Sickening, yes? And the intimacy is the worst part, the realization that Frieza seems to favor him; seems to like him. Who knows, maybe Vegeta reminded him of himself at some ancient, half-forgotten stage of life. King Cold did drop him like a hot potato as soon as he was proven weaker than Trunks. Maybe that’s the whole reason he made King Vegeta give up his kid in the first place. Frieza’s relationship with his father is shallow and dependent entirely on his value as a soldier, the underlying cruelty of which they’ve both silently agreed to use superfluous affection to cover up? Fine. He’s gonna make the Saiyan king give up his own militarized child prince. He’s gonna strip away the cultural justifications for what he’s doing to his son by making him treat it like the cold, spineless profiteering that it always was. He’s gonna rub it in.
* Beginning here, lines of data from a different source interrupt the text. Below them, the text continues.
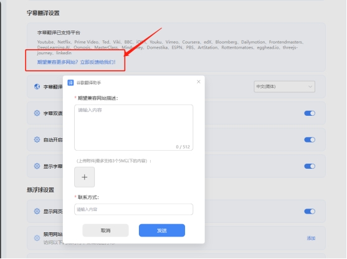Disable the 自动开启 toggle switch
Screen dimensions: 347x259
pyautogui.click(x=310, y=140)
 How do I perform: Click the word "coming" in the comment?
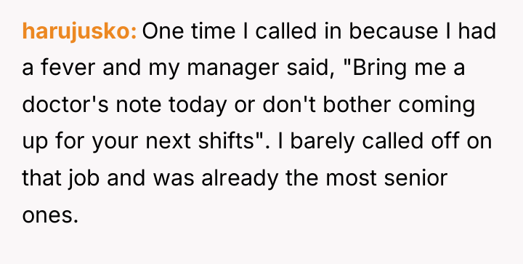click(x=437, y=105)
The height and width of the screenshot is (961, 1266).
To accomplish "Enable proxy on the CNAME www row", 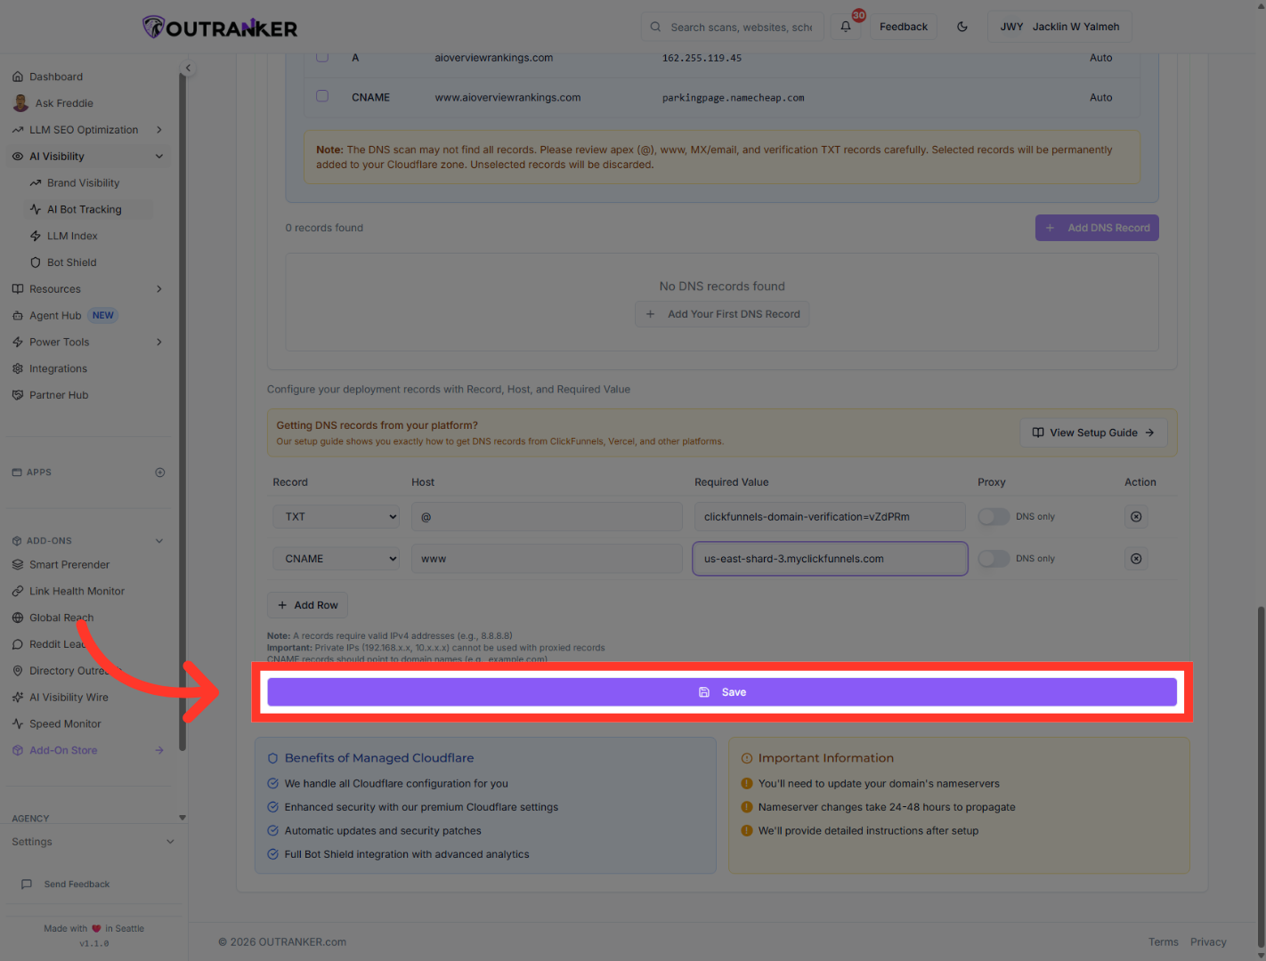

But hey, he’s not mad at the kid. It was his dad who got too big for the barrel. Vegeta is still serving his purpose, Vegeta is still being good. Why wouldn’t Frieza treat him in accordance with his “station,” even after it’s been rendered an empty title because of him. All he has to do is keep spinning the wheel on the Cold Empire, vomiting out violence into the endless vacuum of space & never getting too uppity about his dead father or dead planet or about the fact that, even when reduced to the most baseline level of childish narcissism, the state which this arrangement has emotionally stunted him into maintaining well into adulthood, he never actually wanted any of this. He didn’t want to leave Planet Vegeta! He didn’t want to grow up surrounded by strangers! He didn’t want to have no claim over anything he ever achieved! He wanted to work for himself! It wasn’t his choice!!! For all of Vegeta’s dickswinging and hierarchy and “pride,” he is so, so helpless, “like a tiny insect glowing in a jar,” as Frieza so helpfully summarized for us. Overcorrection layered on overcorrection layered on overcorrection layered on desperate, screeching fear and sadness and shame. Blow up a planet. Nuke a city. Wipe out a village. Fix It Again, Tony.
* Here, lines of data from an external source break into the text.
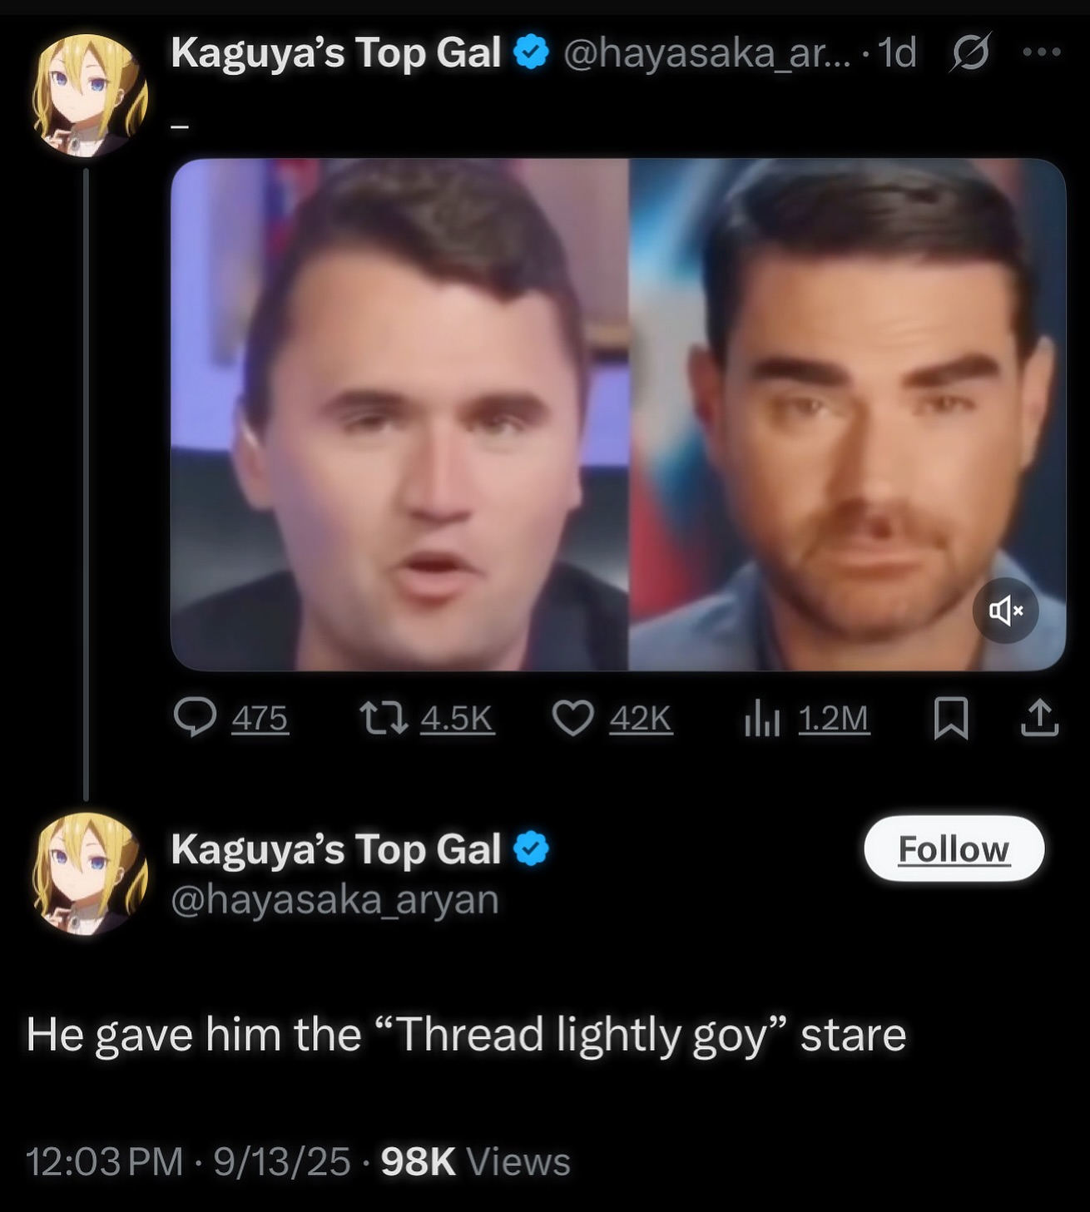Open the "1d" timestamp of the top tweet
Image resolution: width=1090 pixels, height=1212 pixels.
(x=898, y=53)
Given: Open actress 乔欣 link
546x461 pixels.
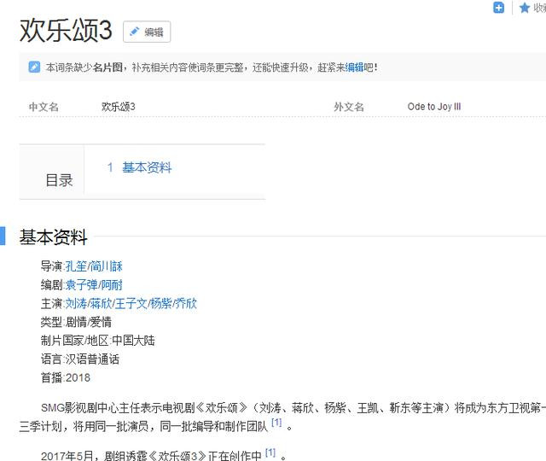Looking at the screenshot, I should click(186, 303).

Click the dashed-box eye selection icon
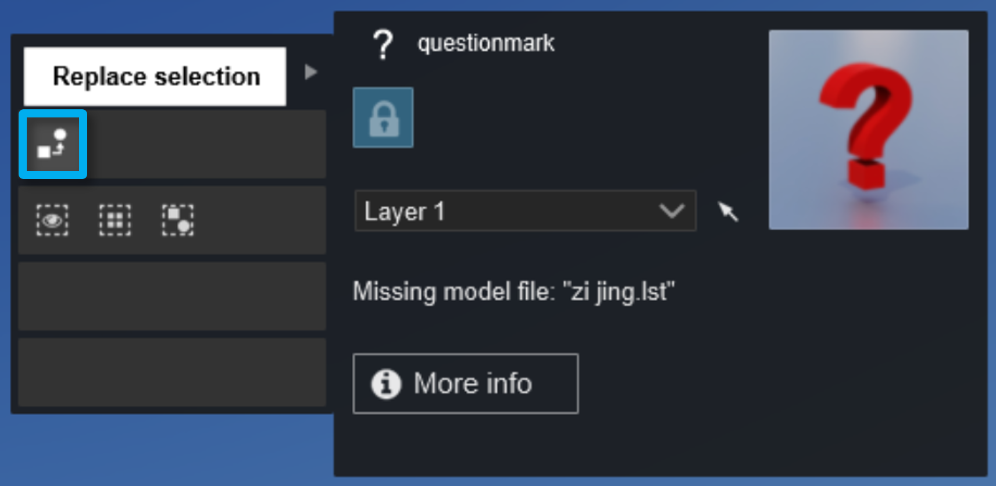tap(52, 220)
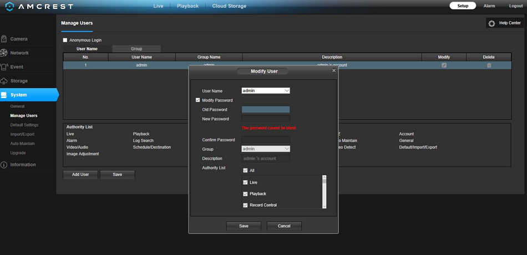Go to the Playback tab

188,6
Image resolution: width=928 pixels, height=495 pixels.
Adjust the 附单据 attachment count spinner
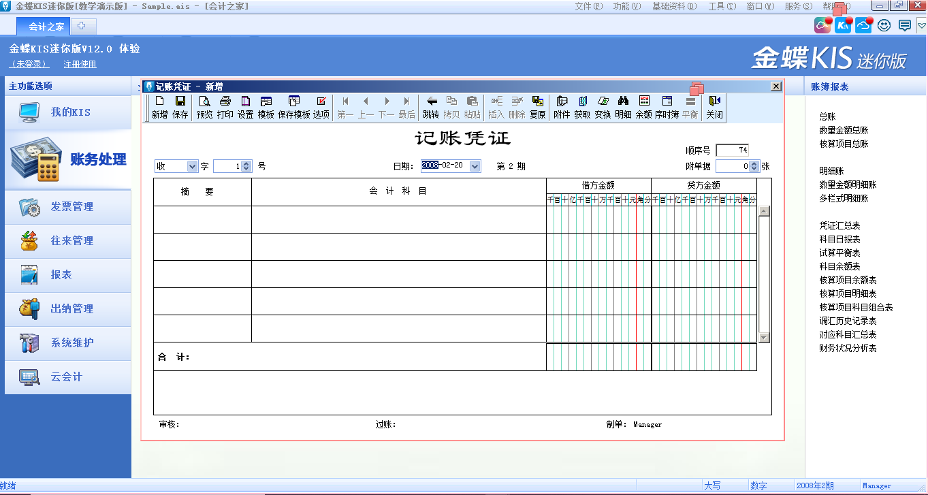click(754, 166)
And that viciously indulgent cruelty that Vegeta used to comfort himself as he grew into a man is only emphasized by how blasé Frieza appears to be about the whole thing. He’s calm. He’s secure. He spends half the arc sitting down, just watching. He’s what Vegeta was in the first part of the Saiyan saga, and he slowly turns into what Vegeta slowly turned into in the second part of the Saiyan saga. An addled, wounded, unthinking mess, trying to put their self image back together as someone else’s superior ability causes it to crumble. Frieza was scared of the super saiyan. Under all that collected ambivalence, that whole time, he was scared.
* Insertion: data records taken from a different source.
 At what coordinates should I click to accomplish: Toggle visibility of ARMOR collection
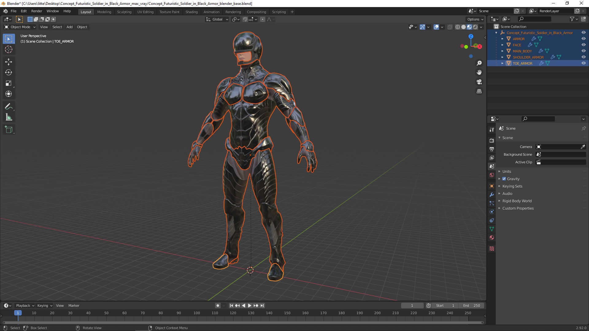(584, 39)
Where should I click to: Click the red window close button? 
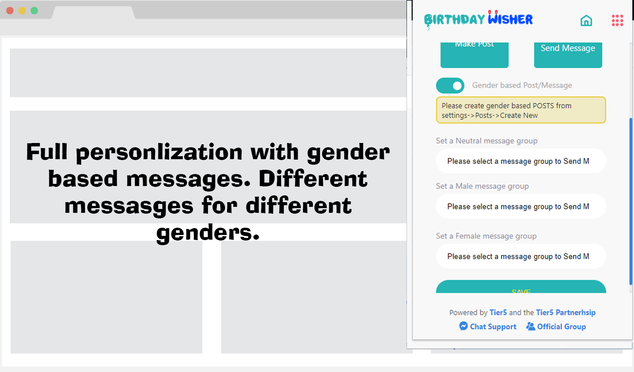pos(10,11)
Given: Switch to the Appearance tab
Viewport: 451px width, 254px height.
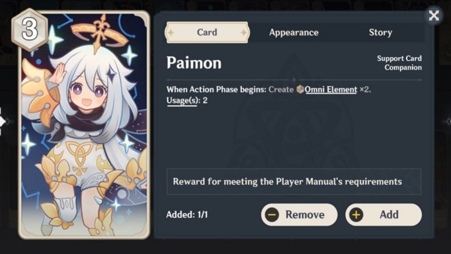Looking at the screenshot, I should point(293,33).
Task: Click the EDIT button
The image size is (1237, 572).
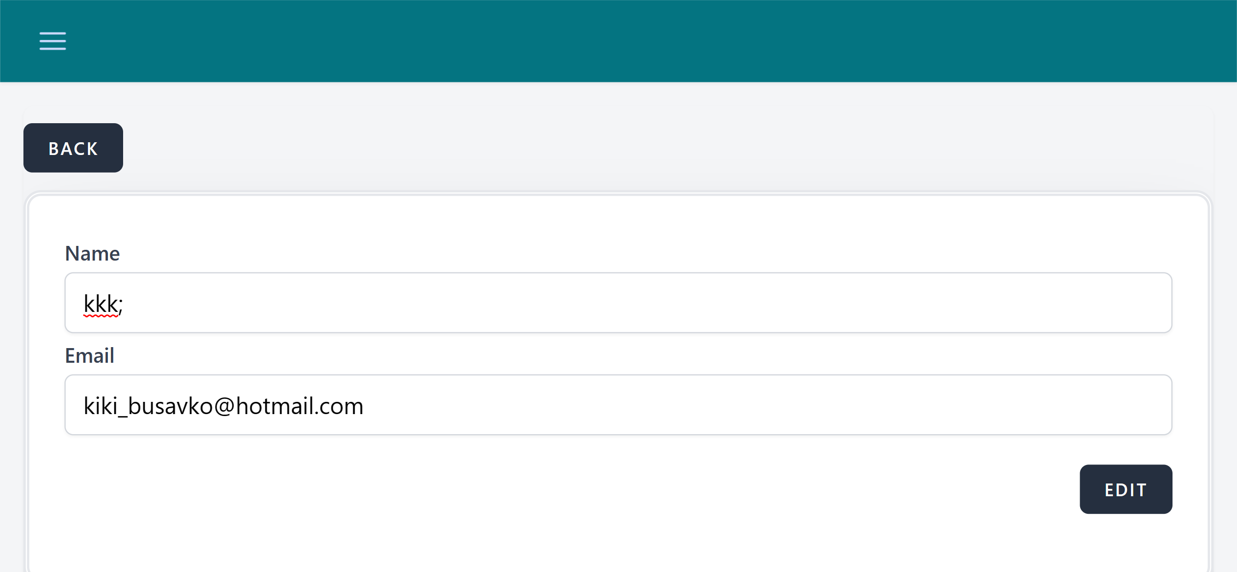Action: click(x=1126, y=489)
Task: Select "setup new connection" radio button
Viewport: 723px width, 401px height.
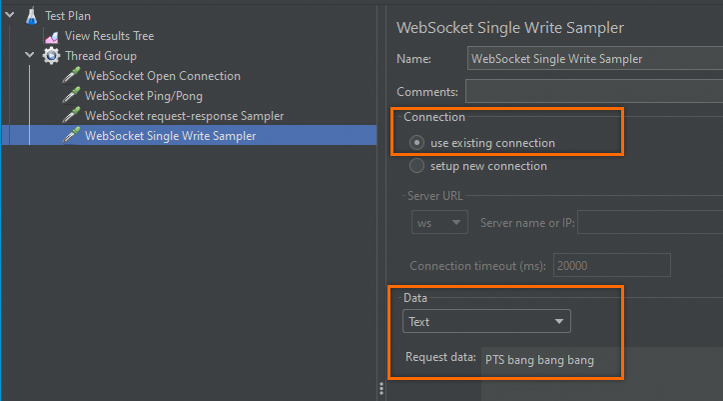Action: pyautogui.click(x=416, y=166)
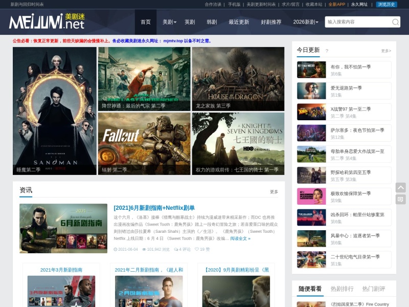Click the heart like icon showing 19 赞
409x307 pixels.
pos(197,249)
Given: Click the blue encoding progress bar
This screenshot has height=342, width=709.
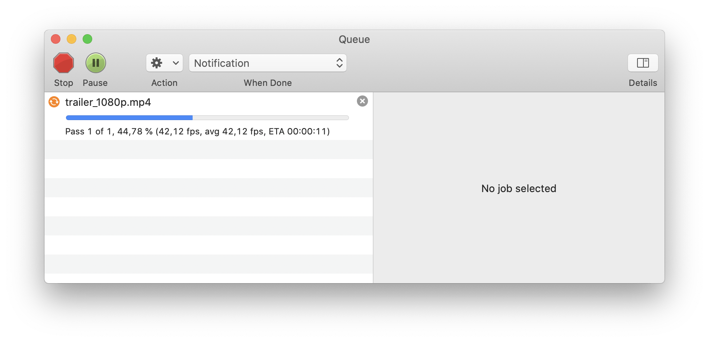Looking at the screenshot, I should [129, 118].
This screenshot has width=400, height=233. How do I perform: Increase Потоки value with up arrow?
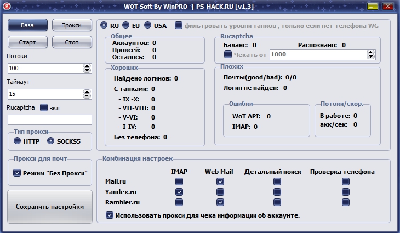tap(87, 66)
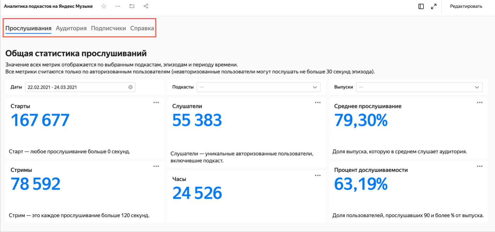Open the options menu on Часы widget

(x=318, y=175)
Vegeta is Frieza’s heir. As gross as that incongruent, unwanted warmth is to witness, Frieza succeeded in establishing influence over & connection between himself and the child he orphaned. And the process of healing from that relationship involves Vegeta going back to square one and having to acquiesce to another foreign, combat oriented culture populated by vaguely hostile strangers. He gets new clothes. He gets a new place to train. He gets new tasks to perform. He gets called cute.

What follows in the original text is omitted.